• 文本片段:
###
QUESTION:
Given two positive integers x and y, an integer is powerful if it is equal to x^i + y^j for some integers i >= 0 and j >= 0.
Return a list of all powerful integers that have value less than or equal to bound.
You may return the answer in any order. In your answer, each value should occur at most once.
Example 1:
Input: x = 2, y = 3, bound = 10 Output: [2,3,4,5,7,9,10] Explanation: 2 = 2^0 + 3^0 3 = 2^1 + 3^0 4 = 2^0 + 3^1 5 = 2^1 + 3^1 7 = 2^2 + 3^1 9 = 2^3 + 3^0 10 = 2^0 + 3^2 Example 2:
Input: x = 3, y = 5, bound = 15 Output: [2,4,6,8,10,14]
Note:
1 <= x <= 100 1 <= y <= 100 0 <= bound <= 10^6
EXPLANATION:
想法其实就是很简单:只要能在和的范围之内就可以。 基本就可以算成是:powx+powy 小于bound就行 那么就可以使用双循环的方式来进行 因为只需要1次,那么就可以使用set来进行。
SOLUTION:
class Solution {
public List<Integer> powerfulIntegers(int x, int y, int bound) {
Set<Integer> seen = new HashSet<>();
for (int m = 1; m <= bound; m *= x) {
for (int n = 1; m + n <= bound; n *= y) {
seen.add(m + n);
if (y == 1) break;
}
if (x == 1) break;
}
return new ArrayList<>(seen);
}
}
//哈哈,我的方法比较丑陋,前面的结果只需要1ms,而我的需要4ms。
public static List<Integer> powerfulIntegers(int x, int y, int bound) {
double sum = 1;int tmp = 0;
List<Double> powX = new ArrayList<>();
if(x!=1){
while (sum<bound){
powX.add(sum);
tmp++;
sum = Math.pow(x,tmp);
}
}else powX.add(1.0);
sum = 1;tmp = 0;
List<Double> powY = new ArrayList<>();
if(y!=1){
while (sum<bound){
powY.add(sum);
tmp++;
sum = Math.pow(y,tmp);
}
}else powY.add(1.0);
HashSet<Double> set = new HashSet<>();
for(int i = 0;i<powX.size();i++){
in:for(int j = 0;j<powY.size();j++){
double res = powX.get(i)+powY.get(j);
if(res > bound) break in;
set.add(res);
}
}
List<Integer> result = new ArrayList<>();
Iterator<Double> iterator = set.iterator();
while (iterator.hasNext()) {
Double next = iterator.next();
result.add(Integer.parseInt((next+"").substring(0,(next + "").indexOf('.'))));
}
return result;
}
###
• 提取材料:
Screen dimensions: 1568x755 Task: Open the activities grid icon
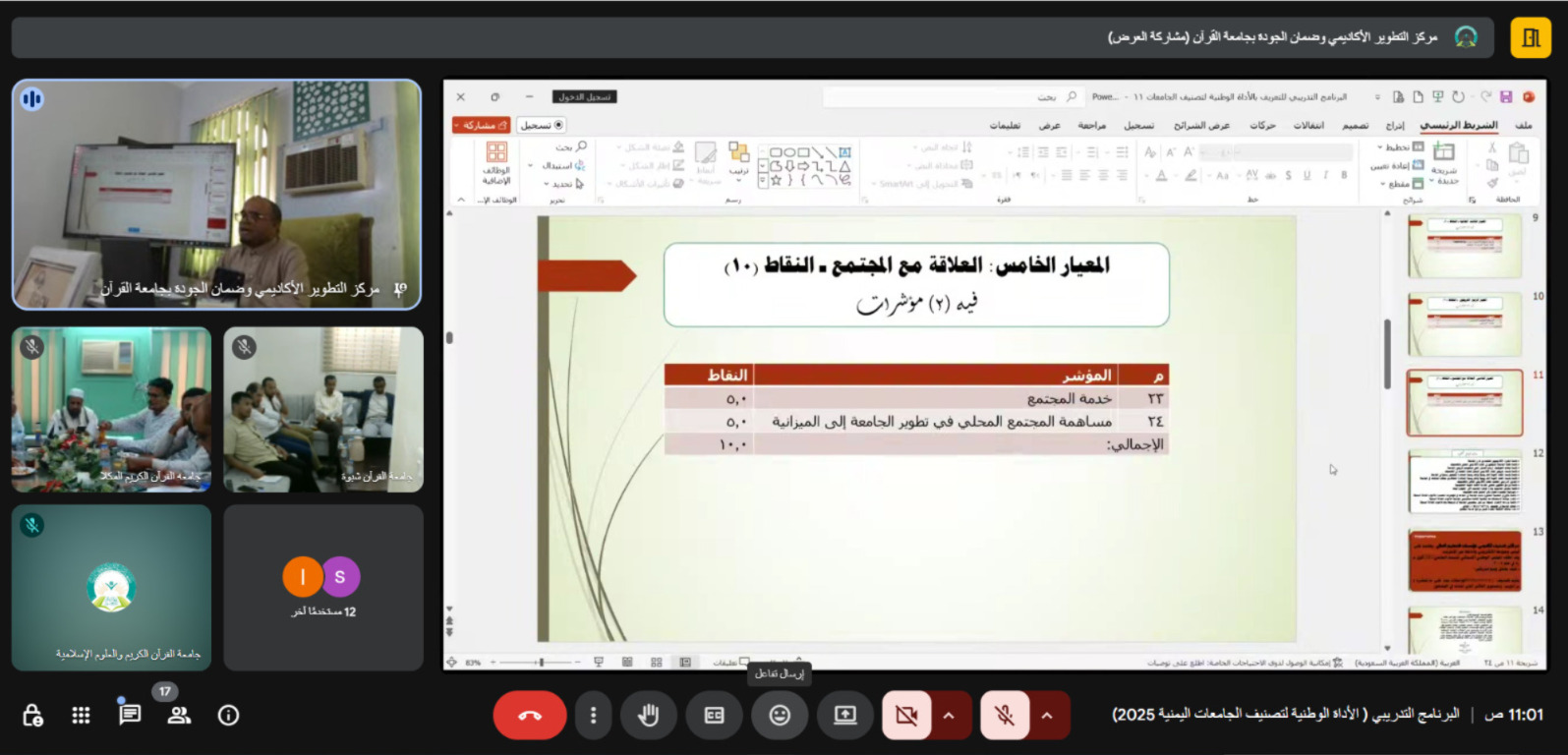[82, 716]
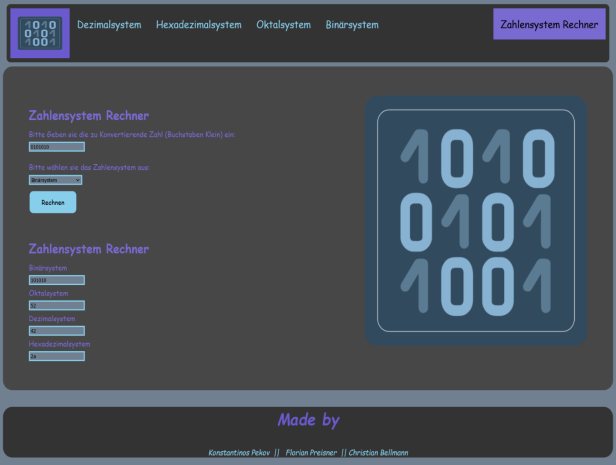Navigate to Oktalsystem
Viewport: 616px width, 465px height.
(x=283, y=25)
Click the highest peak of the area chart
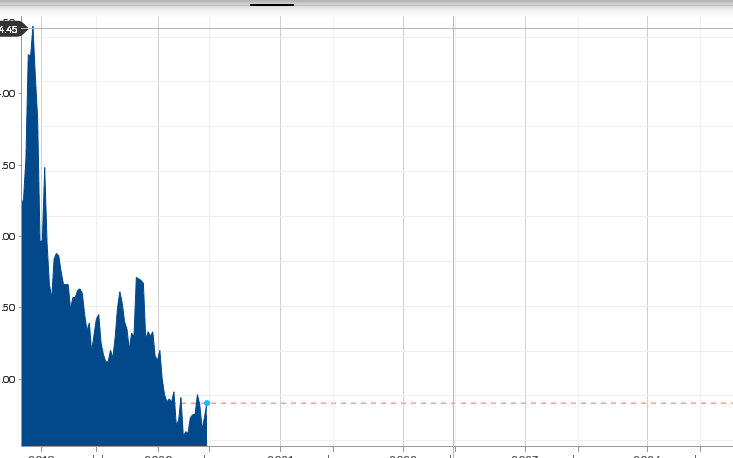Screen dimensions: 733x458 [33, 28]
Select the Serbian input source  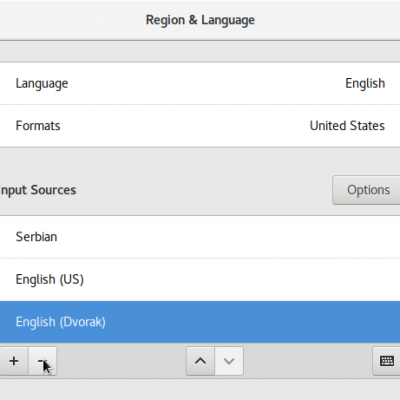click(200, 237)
###
• 任务要求:
A – 请从“Return a list”开始、到“小于bound就行 那么就可以使用双循环的方式来进行 因为只需要1次,那么就可以使用set来进行。”结束，逐字引用文本片段中的这一部分。
B – 下列说法与文本片段是否相符？请逐条回答“是”或“否”，并原样引用文本片段中起决定作用的文字。
(i) 在 Example 1 中，bound 的值为 10。
(ii) 题目要求按升序返回答案。
(iii) 作者自己的方法运行时间为 4ms。
C – 按文本片段中的 Note，y 的取值范围是什么？

• 预期结果:
A –
Return a list of all powerful integers that have value less than or equal to bound.
You may return the answer in any order. In your answer, each value should occur at most once.
Example 1:
Input: x = 2, y = 3, bound = 10 Output: [2,3,4,5,7,9,10] Explanation: 2 = 2^0 + 3^0 3 = 2^1 + 3^0 4 = 2^0 + 3^1 5 = 2^1 + 3^1 7 = 2^2 + 3^1 9 = 2^3 + 3^0 10 = 2^0 + 3^2 Example 2:
Input: x = 3, y = 5, bound = 15 Output: [2,4,6,8,10,14]
Note:
1 <= x <= 100 1 <= y <= 100 0 <= bound <= 10^6
EXPLANATION:
想法其实就是很简单:只要能在和的范围之内就可以。 基本就可以算成是:powx+powy 小于bound就行 那么就可以使用双循环的方式来进行 因为只需要1次,那么就可以使用set来进行。

B –
(i) 是：“x = 2, y = 3, bound = 10”
(ii) 否：“You may return the answer in any order.”
(iii) 是：“而我的需要4ms”

C – 1 <= y <= 100